• EXERCISE DIRECTIONS: Pick up the passage about Bonfire Night and the Gunpowder Plot after its last sentence and carry it forward.

• GIVEN PASSAGE:

※ ※ ※

Why is the 5th of November celebrated?
To many Brits, the 5th of November, with its fireworks and “Guy” on top of a blazing bonfire, used to be – and arguably still is – one of the most exciting nights of the year. Guy Fawkes Night, also known as Bonfire Night, is certainly one of the UK’s most delightful quirks. It is celebrated on the 5th November every year to commemorate the infamous Gunpowder Plot. In the year 1605, Catholics were being persecuted in England. Many thought the new King on the throne, James I, would be more tolerant as he had a Catholic mother. Sadly this was not the case and thirteen young men led by Guy Fawkes decided to take a stand.
Their plan was to blow up the Houses of Parliament in the hope of killing those that were making life difficult for Catholics. They got hold of barrels of gunpowder and stored them in the cellar of the House of Lords. As the group plotted, there was concern that innocent people might get hurt and a member of the group sent an anonymous letter to a friend warning him not to be at Parliament that day. The letter read:
My lord, out of the love I bear to some of your friends, I have a care of your preservation, therefore I would advise you as you tender your life to devise some excuse to shift your attendance at this parliament, for God and man have concurred to punish the wickedness of this time, and think not slightly of this advertisement, but retire yourself into your country, where you may expect the event in safety, for though there be no appearance of any stir, yet I say they shall receive a terrible blow this parliament and yet they shall not see who hurts them, this counsel is not to be condemned because it may do you good and can do you no harm, for the danger is past as soon as you have burnt the letter and I hope God will give you the grace to make good use of it, to whose holy protection I commend you.

※ ※ ※

• ENTRIES PROVIDED:
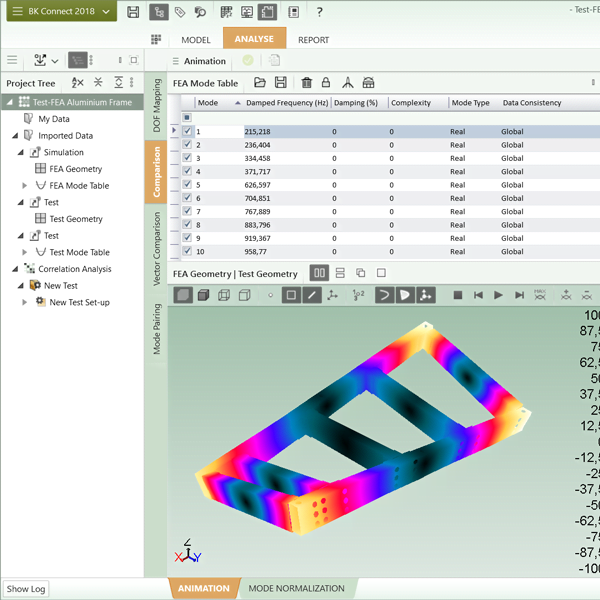
Task: Open the BK Connect 2018 dropdown menu
Action: point(59,12)
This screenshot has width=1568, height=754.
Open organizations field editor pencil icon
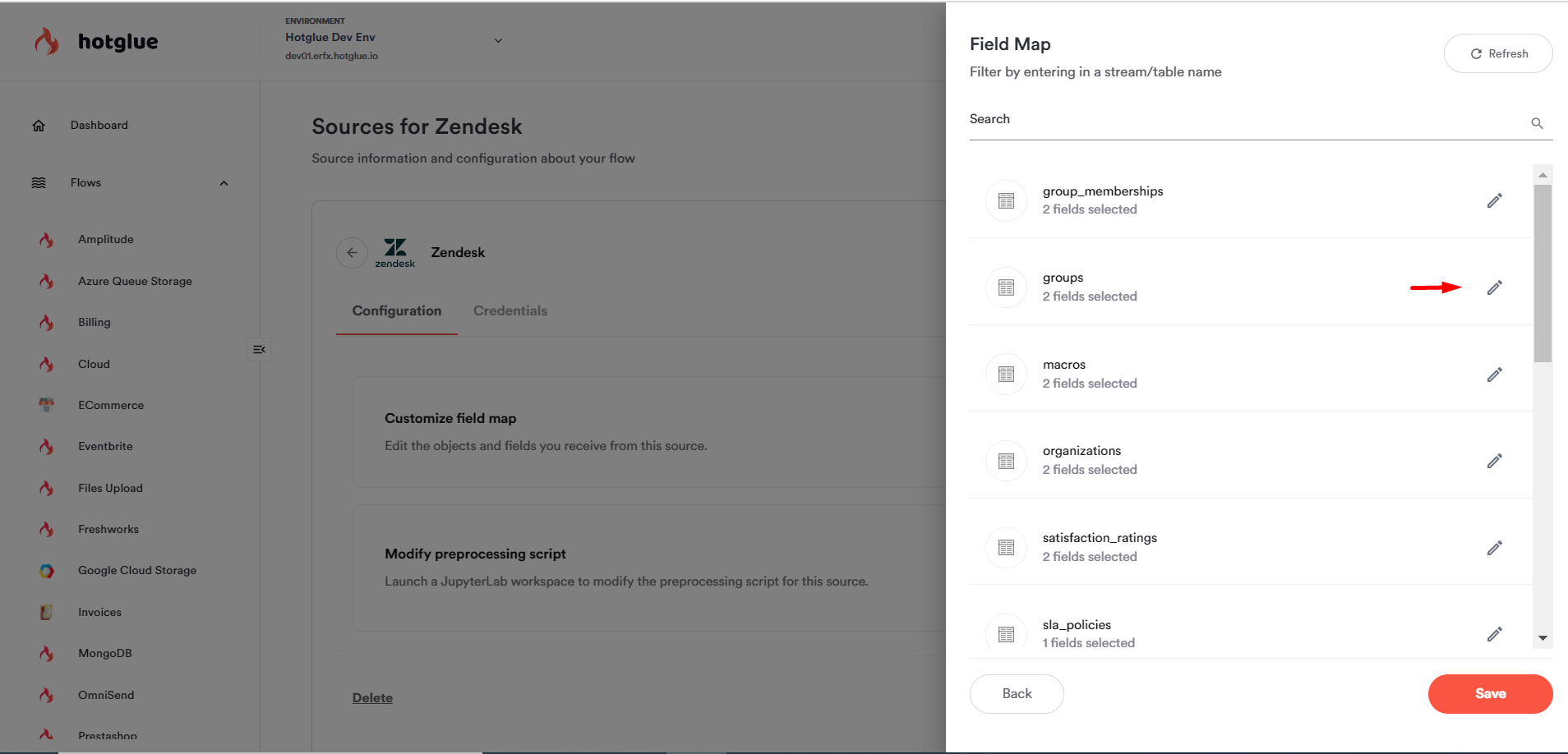click(x=1494, y=461)
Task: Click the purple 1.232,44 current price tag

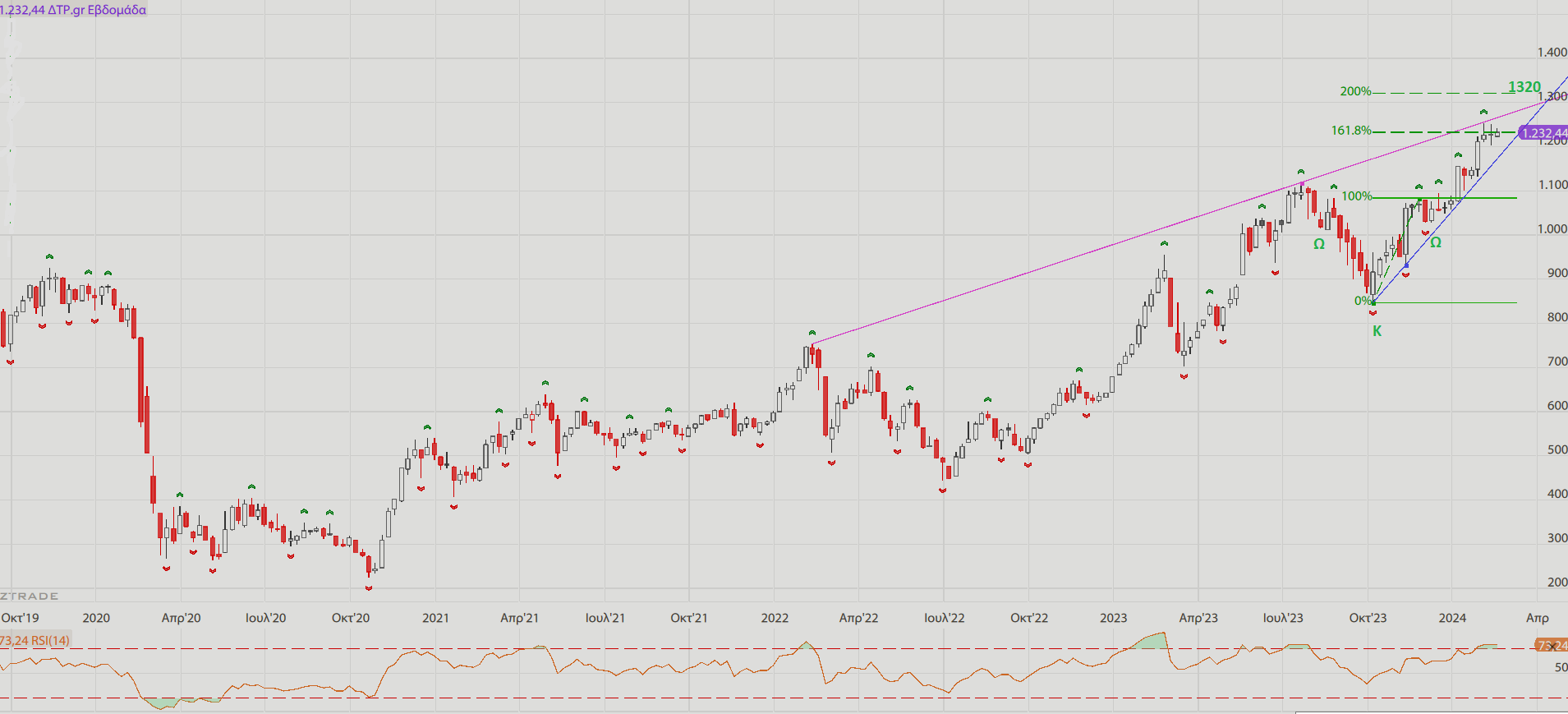Action: pyautogui.click(x=1543, y=133)
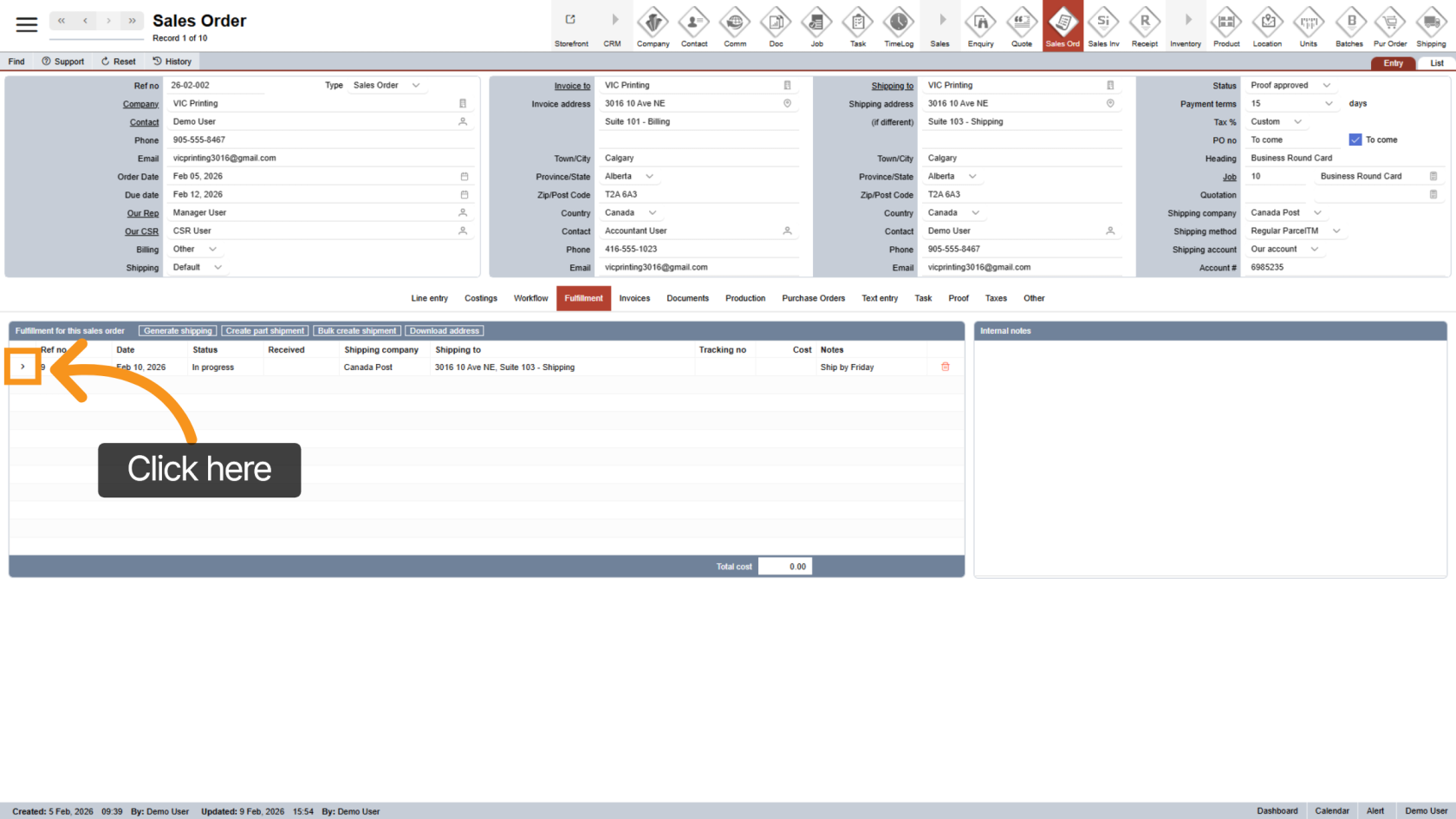Open the Type Sales Order dropdown
This screenshot has width=1456, height=819.
[416, 86]
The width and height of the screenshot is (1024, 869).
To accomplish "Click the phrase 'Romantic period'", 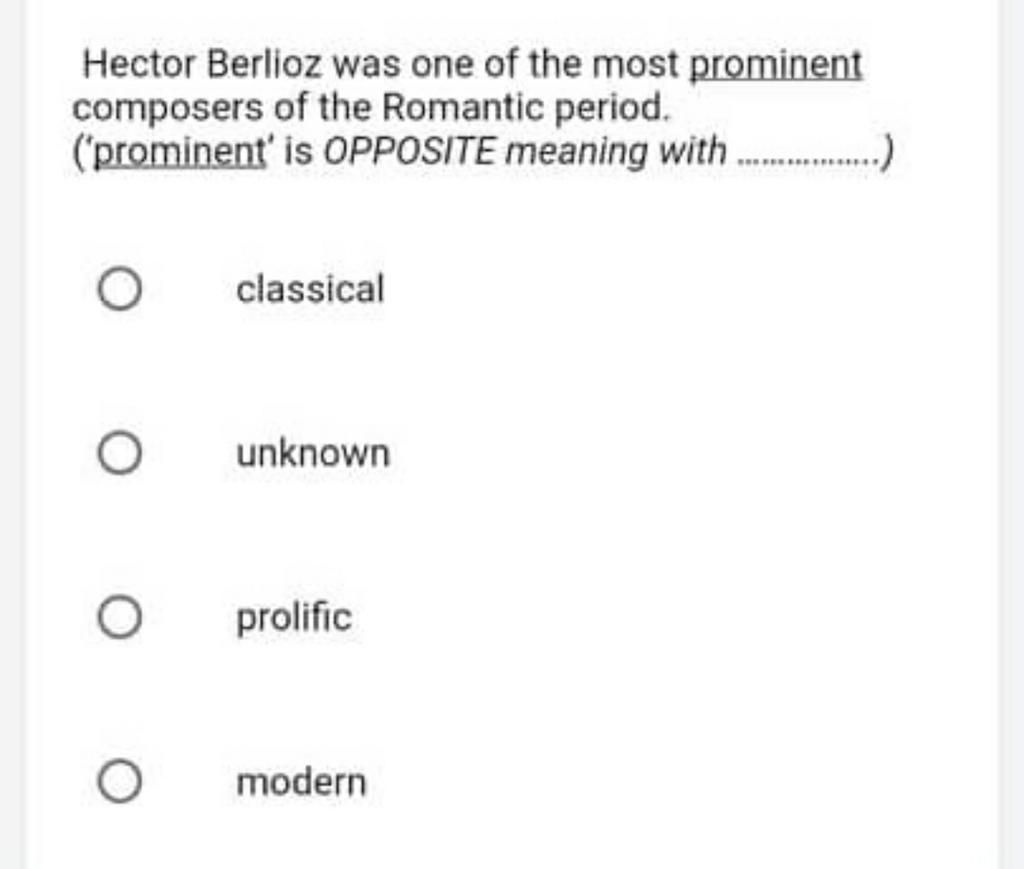I will pos(526,108).
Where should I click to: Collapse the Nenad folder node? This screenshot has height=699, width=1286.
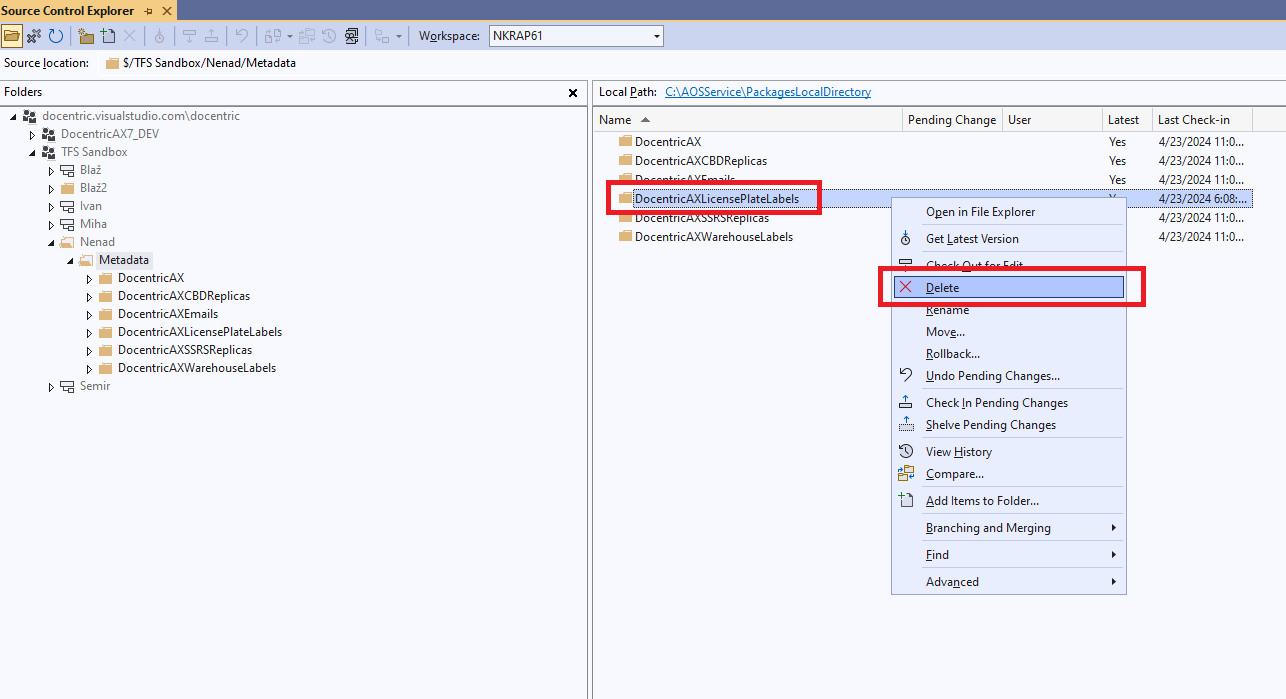tap(51, 242)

※ ※ ※

• RESULT FOR THIS TASK:
The letter found its way to the hands of the King and the plot was subsequently foiled. Fawkes was caught in the act – guarding the explosives – and was arrested on the spot. The other conspirators were all either killed resisting capture or — like Fawkes — tried, convicted, and executed.
In the aftermath of the foiled plot, bonfires were lit around London to celebrate the fact that King James I had survived the attempt on his life. Months later, the introduction of the Observance of 5th November Act enforced an annual public day of thanksgiving for the plot’s failure. The first celebration of it took place in 1606 and the event continues to be celebrated to this day, more than 400 years later, with a man made of straw – a ‘Guy’ – burned on top of the bonfire.
Fireworks, a major component of modern Guy Fawkes Day celebrations, represent the explosives that were never used by the plotters. To this day, guards perform an annual search of the Parliament building to check for potential arsonists, although it is more ceremonial than serious. Lewes, in East Sussex, is the most ceremonious site of Guy Fawkes Day celebrations. It has its local way of commemorating the date and involves six bonfire societies, with familial roots dating back generations, staging an extraordinary parade through the narrow streets of the town before separating for private celebrations.
Sales of fireworks dwindled during the First World War, but resumed once it was over. At the beginning of World War II, celebrations were once more halted, picking up again in November 1945. For many families, Guy Fawkes Night soon became a domestic celebration, and children often gathered on street corners, accompanied by their own effigy of Guy Fawkes. This was sometimes ornately dressed but sometimes a barely recognisable bundle of rags stuffed with whatever filling was suitable or available. Traditionally, children carried these effigies through the streets in the days leading up to Guy Fawkes Day and asked passersby for “a penny for the guy,” often reciting rhymes associated with the occasion, the best known of which dates from the 18th century:
Remember, remember, the fifth of November
Gunpowder treason and plot
We see no reason
Why Gunpowder treason
Should ever be forgot….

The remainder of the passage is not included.